Definition Let $S$ be a finite set. For any probability distributions $\mu,\nu$ on $S$, $$\lVert\mu-\nu\rVert_{TV}:=\max_{A\subset S}|\mu(A)-\nu(A)|\text{.}$$ Let $P$ be a transition kernel with state space $S$. For any positive interger $t$, $$\overline{d}(t):=\max_{x,y\in S}\lVert P^t(x,\cdot)-P^t(y,\cdot)\rVert_{TV}\text{.}$$

Prove that $$\overline{d}(t)=\sup\lVert\mu P^t-\nu P^t\rVert_{TV}$$ where the supremum is taken over all distributions $\mu,\nu$ on $S$.

That $\mbox{LHS}\leq\mbox{RHS}$ is clear. For any distributions $\mu,\nu$ on $S$ and $A\subset S$, $$\begin{align*}|\mu P^t(A)-\nu P^t(A)|&=|\sum_x\mu(x)P^t(x,A)-\sum_x\mu(x)P^t(y,A)+\sum_x\nu(x)P^t(y,A)-\sum_x\nu(x)P^t(x,A)|\\ &=|\sum_x(\mu(x)-\nu(x))(P^t(x,A)-P^t(y,A))| \end{align*}$$ for any $y\in S$.

I don't know how to proceed any further.

Answer 1

Suppose by way of contradiction that $$\sup_{\mu,\nu \in \Delta(S)} \|\mu P^t - \nu P^t\|_{TV} > \sup_{x,y \in S} \|P^t(x,\cdot) - P^t(y,\cdot)\|_{TV},$$ where $\Delta(S)$ is the set of probability measures over $S$.

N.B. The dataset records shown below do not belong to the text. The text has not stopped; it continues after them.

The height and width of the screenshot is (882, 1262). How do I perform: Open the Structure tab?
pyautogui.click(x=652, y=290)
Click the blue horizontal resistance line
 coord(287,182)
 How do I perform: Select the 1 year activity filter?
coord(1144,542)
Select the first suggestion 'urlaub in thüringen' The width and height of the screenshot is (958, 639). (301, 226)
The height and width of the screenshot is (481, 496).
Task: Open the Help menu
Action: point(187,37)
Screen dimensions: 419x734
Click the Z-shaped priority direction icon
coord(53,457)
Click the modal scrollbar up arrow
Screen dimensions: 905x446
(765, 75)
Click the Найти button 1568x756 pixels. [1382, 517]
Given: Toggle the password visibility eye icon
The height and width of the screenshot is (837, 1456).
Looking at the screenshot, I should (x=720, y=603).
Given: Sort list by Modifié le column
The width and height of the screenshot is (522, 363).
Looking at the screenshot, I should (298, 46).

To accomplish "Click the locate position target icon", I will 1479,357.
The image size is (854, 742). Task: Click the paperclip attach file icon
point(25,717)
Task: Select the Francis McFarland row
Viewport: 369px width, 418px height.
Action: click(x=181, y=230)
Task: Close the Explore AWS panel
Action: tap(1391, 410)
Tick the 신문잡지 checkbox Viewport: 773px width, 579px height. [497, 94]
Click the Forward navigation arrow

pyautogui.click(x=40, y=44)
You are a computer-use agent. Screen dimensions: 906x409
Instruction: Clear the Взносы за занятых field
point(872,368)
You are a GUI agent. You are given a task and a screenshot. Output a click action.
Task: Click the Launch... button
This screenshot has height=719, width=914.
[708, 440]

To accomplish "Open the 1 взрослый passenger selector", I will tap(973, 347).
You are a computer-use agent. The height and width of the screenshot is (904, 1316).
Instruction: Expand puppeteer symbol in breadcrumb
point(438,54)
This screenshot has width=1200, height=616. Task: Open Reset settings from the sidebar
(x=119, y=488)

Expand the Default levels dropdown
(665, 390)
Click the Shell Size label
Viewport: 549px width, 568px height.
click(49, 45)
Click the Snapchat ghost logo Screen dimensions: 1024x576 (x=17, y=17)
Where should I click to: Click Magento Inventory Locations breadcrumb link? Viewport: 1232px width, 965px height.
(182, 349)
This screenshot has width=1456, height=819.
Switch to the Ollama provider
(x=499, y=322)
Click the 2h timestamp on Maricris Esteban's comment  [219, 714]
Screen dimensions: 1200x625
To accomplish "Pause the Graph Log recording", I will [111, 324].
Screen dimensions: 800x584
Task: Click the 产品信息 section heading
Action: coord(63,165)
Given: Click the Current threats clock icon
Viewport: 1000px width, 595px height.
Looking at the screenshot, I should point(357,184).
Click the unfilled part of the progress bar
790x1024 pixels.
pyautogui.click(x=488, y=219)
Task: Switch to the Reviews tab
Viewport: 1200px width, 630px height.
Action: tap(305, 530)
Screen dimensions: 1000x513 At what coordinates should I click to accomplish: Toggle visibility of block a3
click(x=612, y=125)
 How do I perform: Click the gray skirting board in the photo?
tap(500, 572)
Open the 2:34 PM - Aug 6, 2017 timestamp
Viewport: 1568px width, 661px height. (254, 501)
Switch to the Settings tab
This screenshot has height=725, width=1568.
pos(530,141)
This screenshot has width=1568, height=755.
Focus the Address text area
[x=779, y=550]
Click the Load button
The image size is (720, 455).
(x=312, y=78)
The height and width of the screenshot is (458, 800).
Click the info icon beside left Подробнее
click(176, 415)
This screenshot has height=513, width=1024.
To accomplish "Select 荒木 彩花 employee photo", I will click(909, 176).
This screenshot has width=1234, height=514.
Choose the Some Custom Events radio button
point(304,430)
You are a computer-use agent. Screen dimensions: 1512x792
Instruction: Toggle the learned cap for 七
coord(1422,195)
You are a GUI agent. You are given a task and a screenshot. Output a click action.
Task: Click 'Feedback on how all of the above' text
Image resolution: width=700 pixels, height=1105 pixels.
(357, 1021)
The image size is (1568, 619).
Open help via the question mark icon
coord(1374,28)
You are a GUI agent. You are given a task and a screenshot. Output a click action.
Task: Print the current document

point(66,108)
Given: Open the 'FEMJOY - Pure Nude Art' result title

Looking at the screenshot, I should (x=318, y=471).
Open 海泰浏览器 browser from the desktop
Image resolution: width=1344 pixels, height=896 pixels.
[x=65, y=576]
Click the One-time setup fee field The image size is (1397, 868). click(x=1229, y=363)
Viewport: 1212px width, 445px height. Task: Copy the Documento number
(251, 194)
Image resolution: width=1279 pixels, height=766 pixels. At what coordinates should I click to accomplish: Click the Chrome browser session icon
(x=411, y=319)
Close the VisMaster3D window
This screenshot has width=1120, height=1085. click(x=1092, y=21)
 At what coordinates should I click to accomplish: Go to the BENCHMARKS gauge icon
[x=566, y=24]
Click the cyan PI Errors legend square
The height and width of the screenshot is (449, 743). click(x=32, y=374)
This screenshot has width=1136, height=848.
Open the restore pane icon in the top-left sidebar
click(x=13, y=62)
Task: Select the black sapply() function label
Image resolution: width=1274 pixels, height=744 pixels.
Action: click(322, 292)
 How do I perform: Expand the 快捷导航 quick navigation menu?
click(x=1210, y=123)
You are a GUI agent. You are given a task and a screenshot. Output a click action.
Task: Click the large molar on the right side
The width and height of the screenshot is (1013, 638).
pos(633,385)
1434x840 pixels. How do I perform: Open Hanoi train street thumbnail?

Let $\mu, \nu \in \Delta(S)$ and $A \subset S$ such that $$\mu P^t(A) - \nu P^t(A) > \sup_{x,y \in S} \|P^t(x,\cdot) - P^t(y,\cdot)\|_{TV}.$$ Note that $\mu \mapsto \mu P^t(A)$ is linear, hence it is maximized for $\mu = \delta_x$ for some $x \in S$, where $\delta_x$ is the Dirac measure. Similarly $\nu \mapsto \nu P^t(A)$ is minimized for $\nu = \delta_y$ for some $x \in S$. Hence $$\mu P^t(A) - \nu P^t(A) \leq P^t(x,A) - P^t(y,A) \leq \sup_{x,y\in S} \|P^t(x,\cdot) - P^t(y,\cdot)\|_{TV},$$ contradiction.